◆ REQUIRED ACTION ◆
Copy each line of the following material that has the string "agent".

--- ENTRIES SHOWN Enclosed Below ---

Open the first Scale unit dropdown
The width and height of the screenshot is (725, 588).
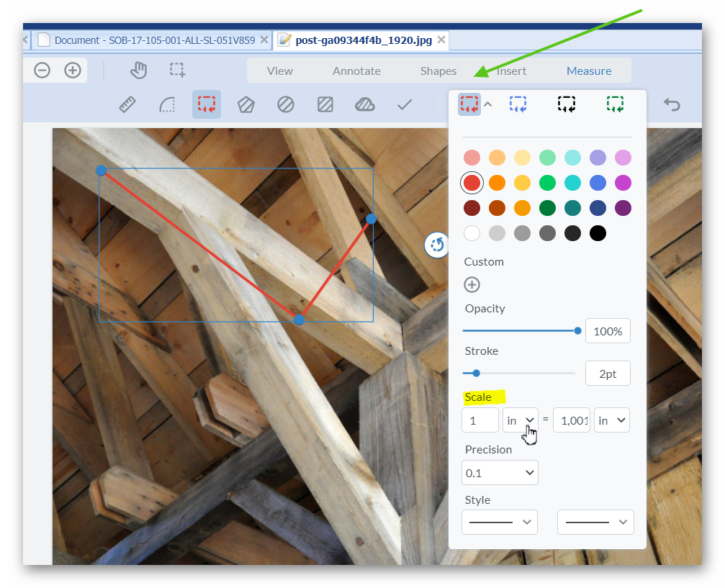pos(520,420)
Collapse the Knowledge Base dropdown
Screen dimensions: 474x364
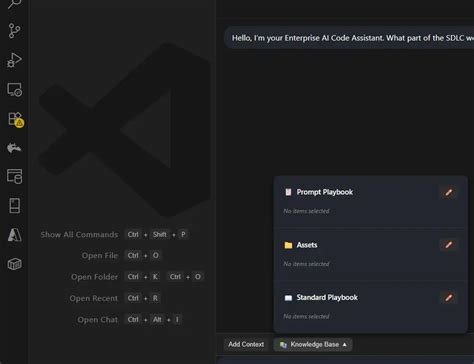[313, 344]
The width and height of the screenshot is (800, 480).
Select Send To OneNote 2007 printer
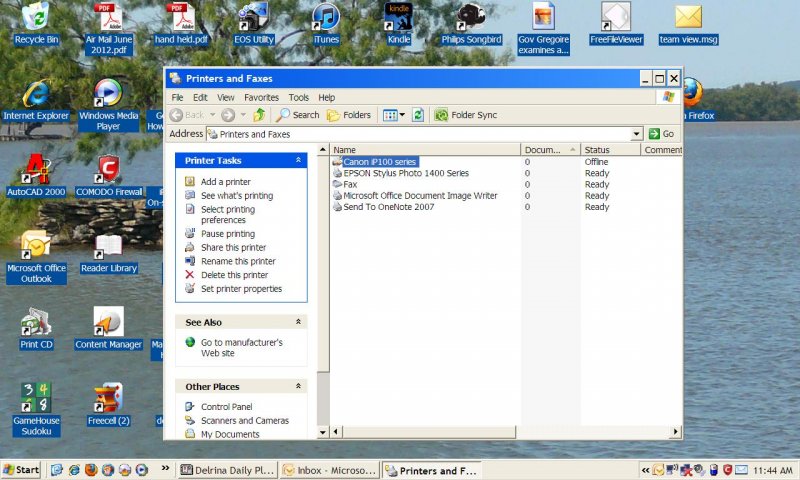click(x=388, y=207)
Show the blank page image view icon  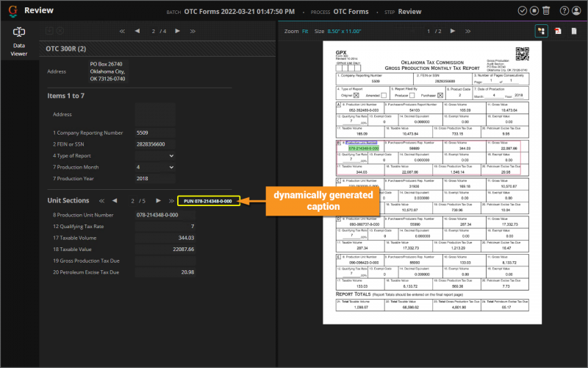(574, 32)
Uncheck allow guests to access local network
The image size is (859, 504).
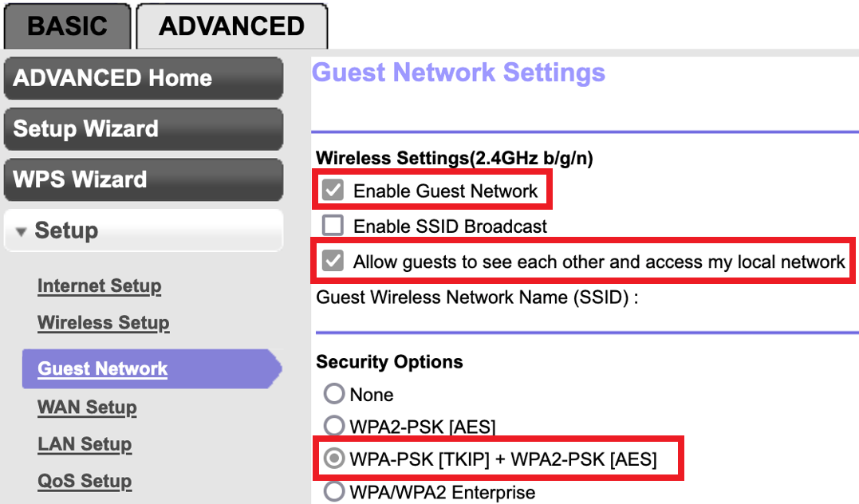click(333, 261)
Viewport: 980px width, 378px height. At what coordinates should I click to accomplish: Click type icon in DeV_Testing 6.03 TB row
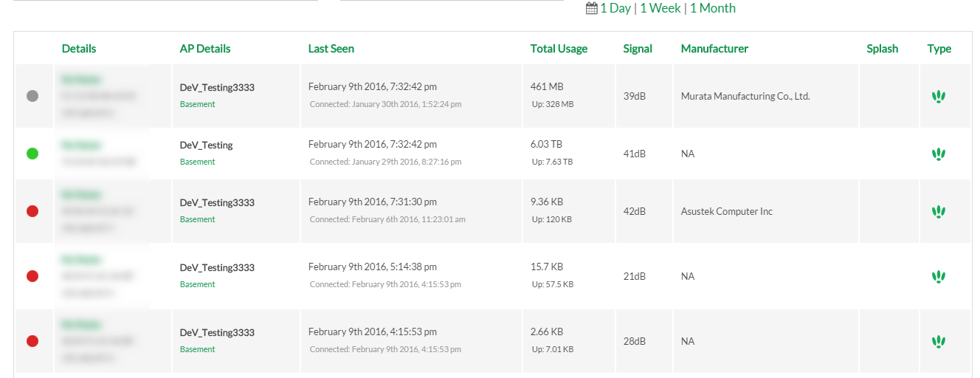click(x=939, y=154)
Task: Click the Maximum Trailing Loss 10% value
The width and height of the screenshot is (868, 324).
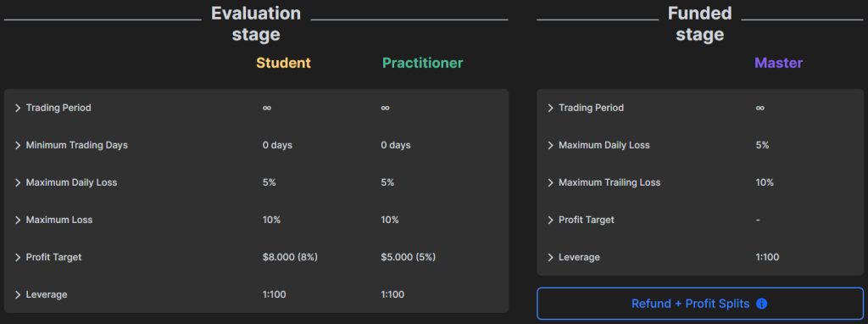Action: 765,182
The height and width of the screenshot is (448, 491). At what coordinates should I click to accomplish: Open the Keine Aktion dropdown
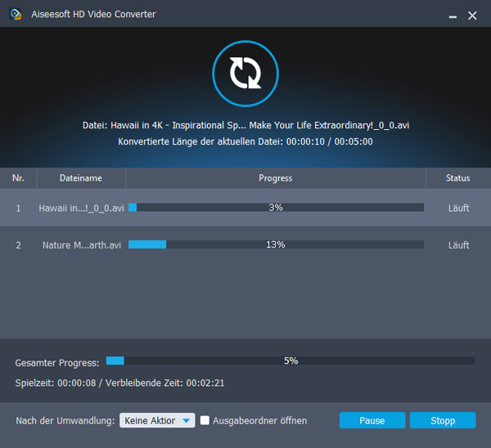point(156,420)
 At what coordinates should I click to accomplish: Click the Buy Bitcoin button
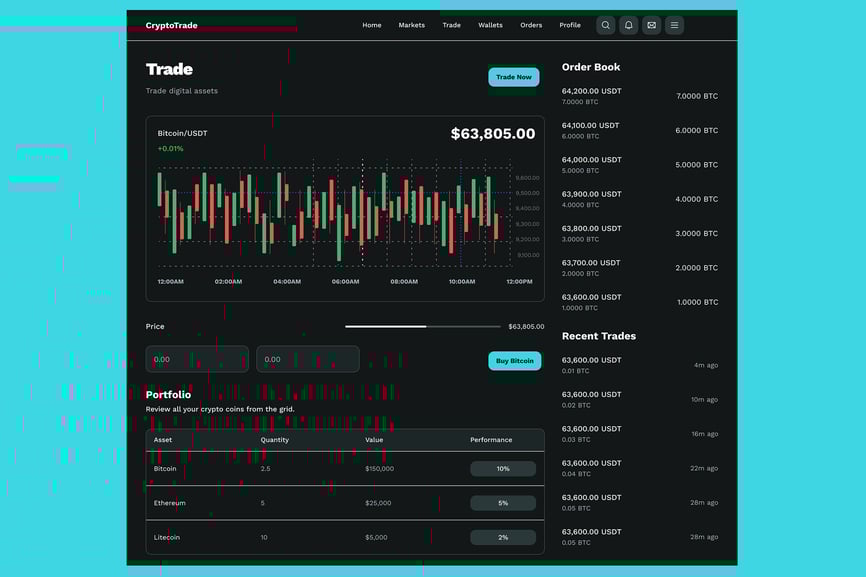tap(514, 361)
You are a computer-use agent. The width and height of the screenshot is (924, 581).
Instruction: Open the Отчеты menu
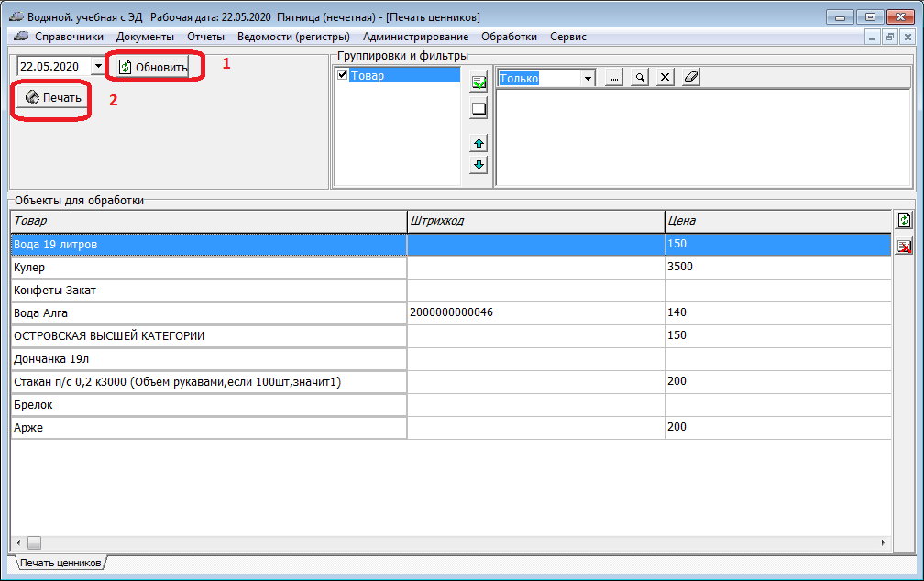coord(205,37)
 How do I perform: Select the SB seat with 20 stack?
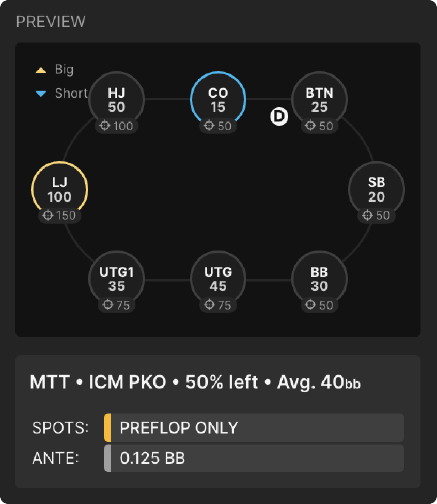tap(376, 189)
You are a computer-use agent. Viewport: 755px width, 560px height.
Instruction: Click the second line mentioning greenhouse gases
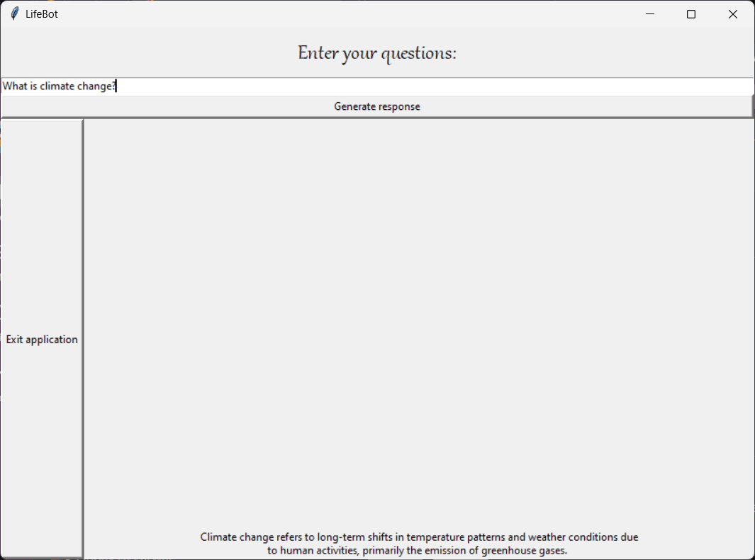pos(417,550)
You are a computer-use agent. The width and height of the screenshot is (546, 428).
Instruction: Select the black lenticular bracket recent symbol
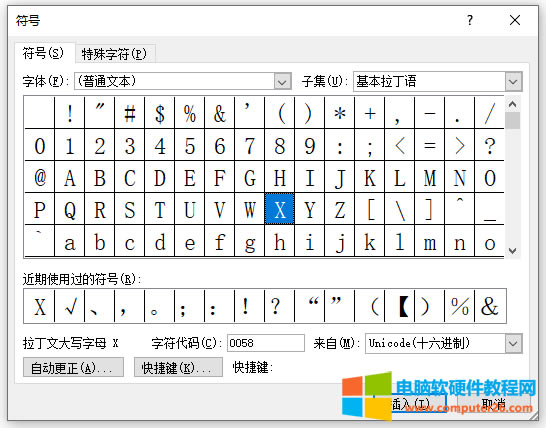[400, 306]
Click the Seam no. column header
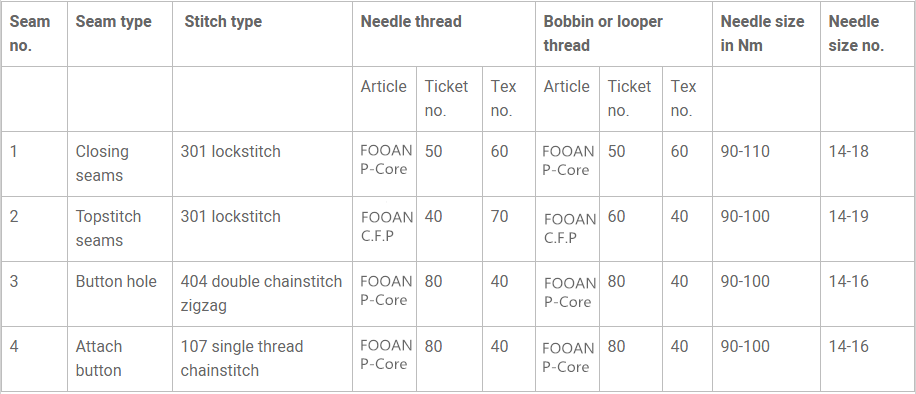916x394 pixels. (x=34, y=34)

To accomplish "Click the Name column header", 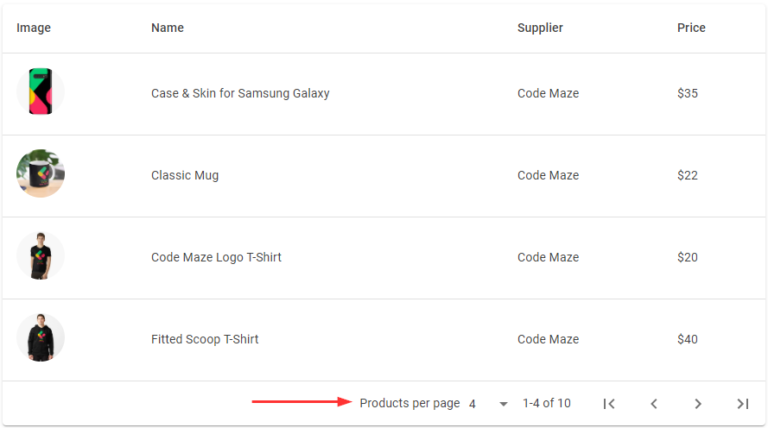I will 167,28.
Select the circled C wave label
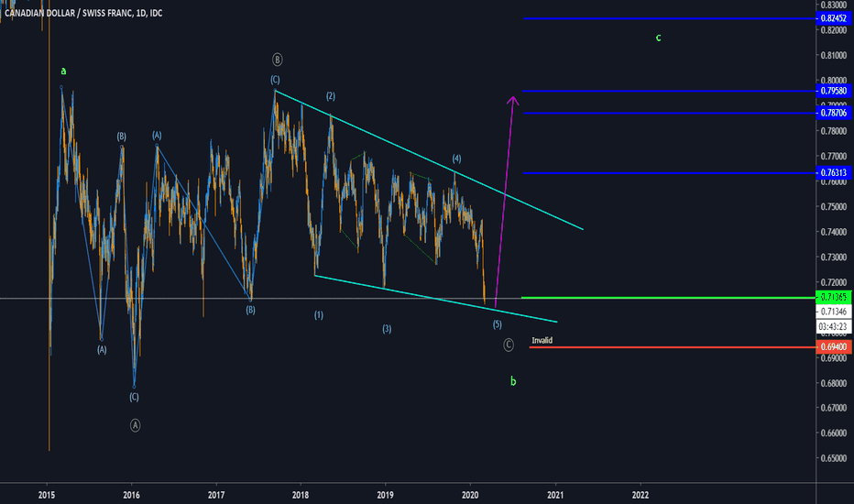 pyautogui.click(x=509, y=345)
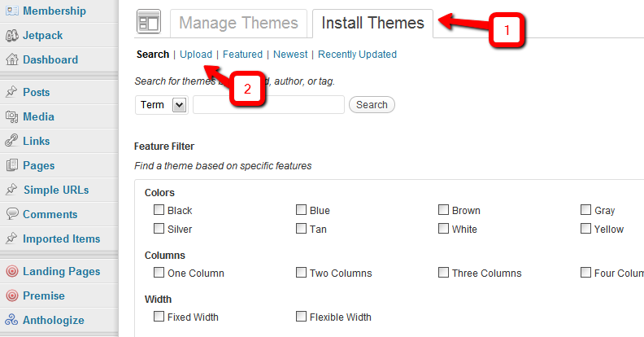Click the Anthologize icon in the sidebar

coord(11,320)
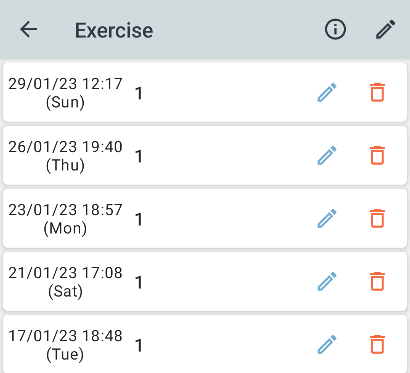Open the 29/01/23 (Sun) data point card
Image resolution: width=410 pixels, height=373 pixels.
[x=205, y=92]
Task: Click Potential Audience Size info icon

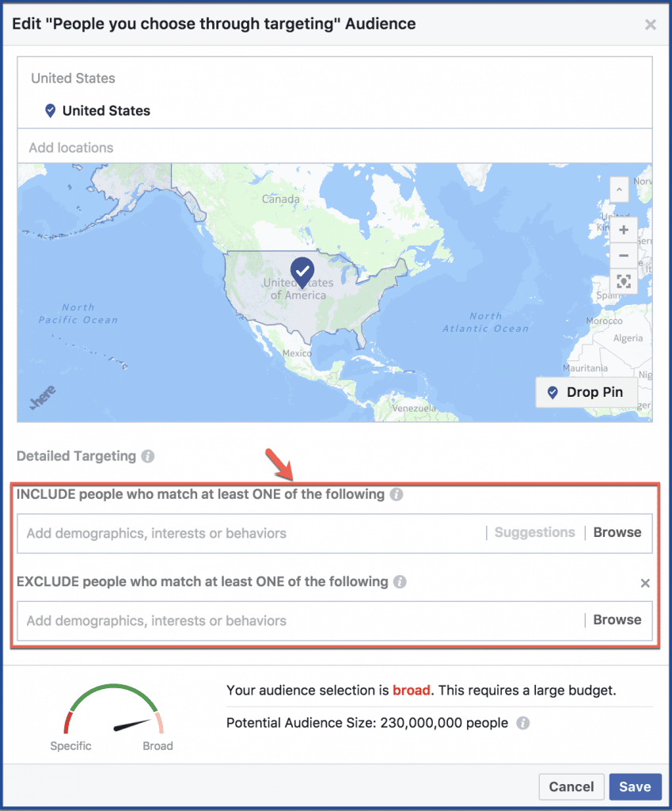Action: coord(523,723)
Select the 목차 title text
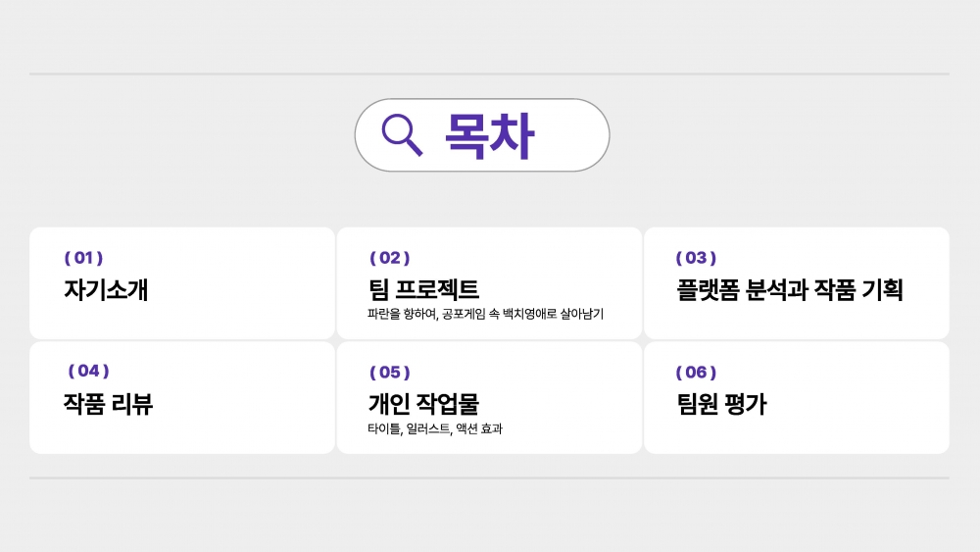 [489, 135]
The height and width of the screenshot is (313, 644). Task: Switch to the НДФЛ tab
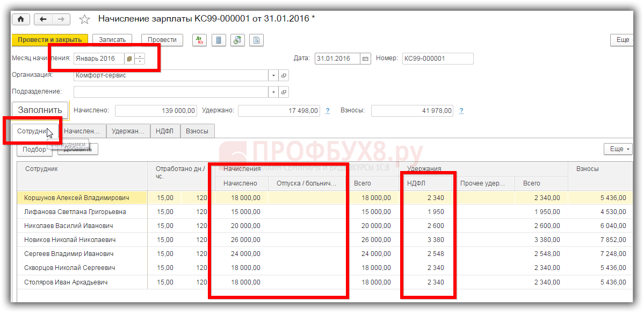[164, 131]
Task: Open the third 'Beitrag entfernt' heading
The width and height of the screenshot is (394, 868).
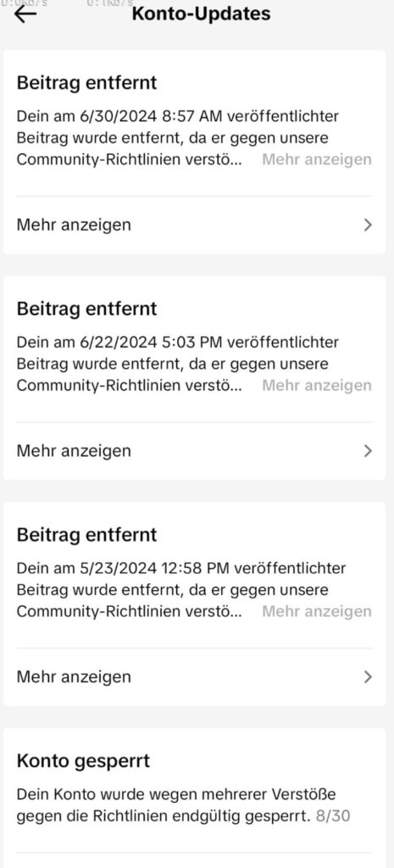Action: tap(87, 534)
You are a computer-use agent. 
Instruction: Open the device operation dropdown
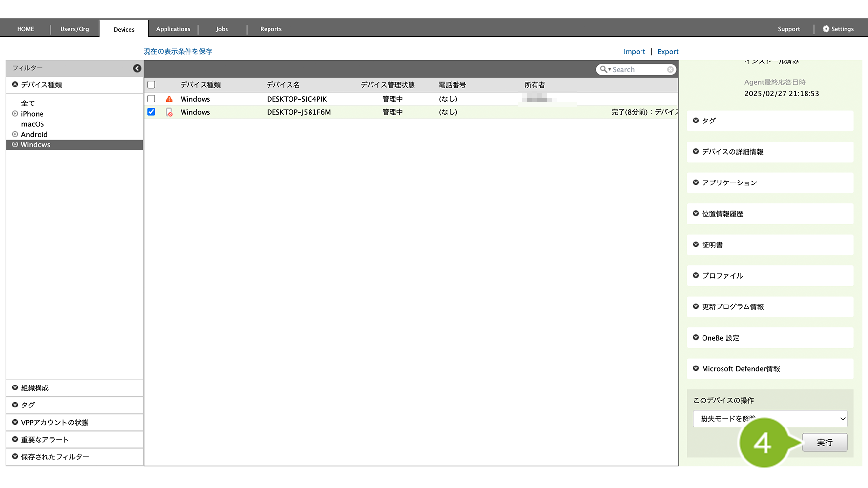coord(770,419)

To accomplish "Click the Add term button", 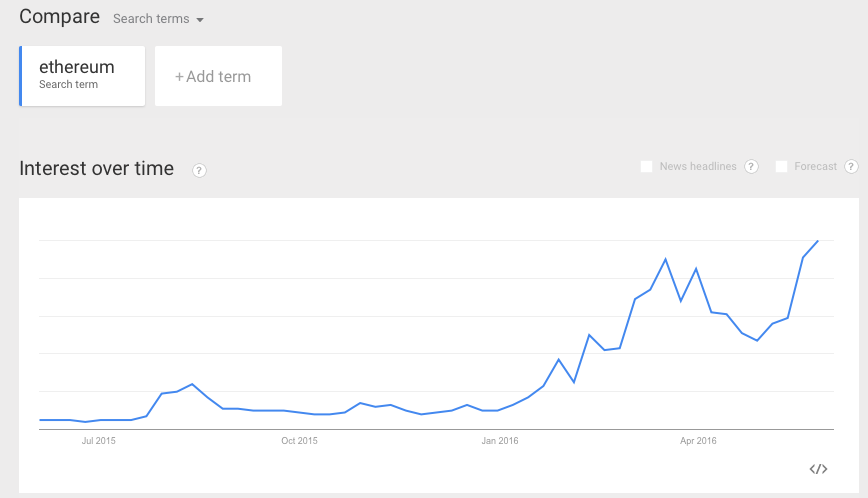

--- End of Enclosed ENTRIES SHOWN ---

◆ YOUR SOLUTION ◆
You are a computer-use agent. The width and height of the screenshot is (924, 581).
You are a computer-use agent. Viewport: 755px width, 560px height.
You are a computer-use agent. The width and height of the screenshot is (546, 428).
You are a computer-use agent. 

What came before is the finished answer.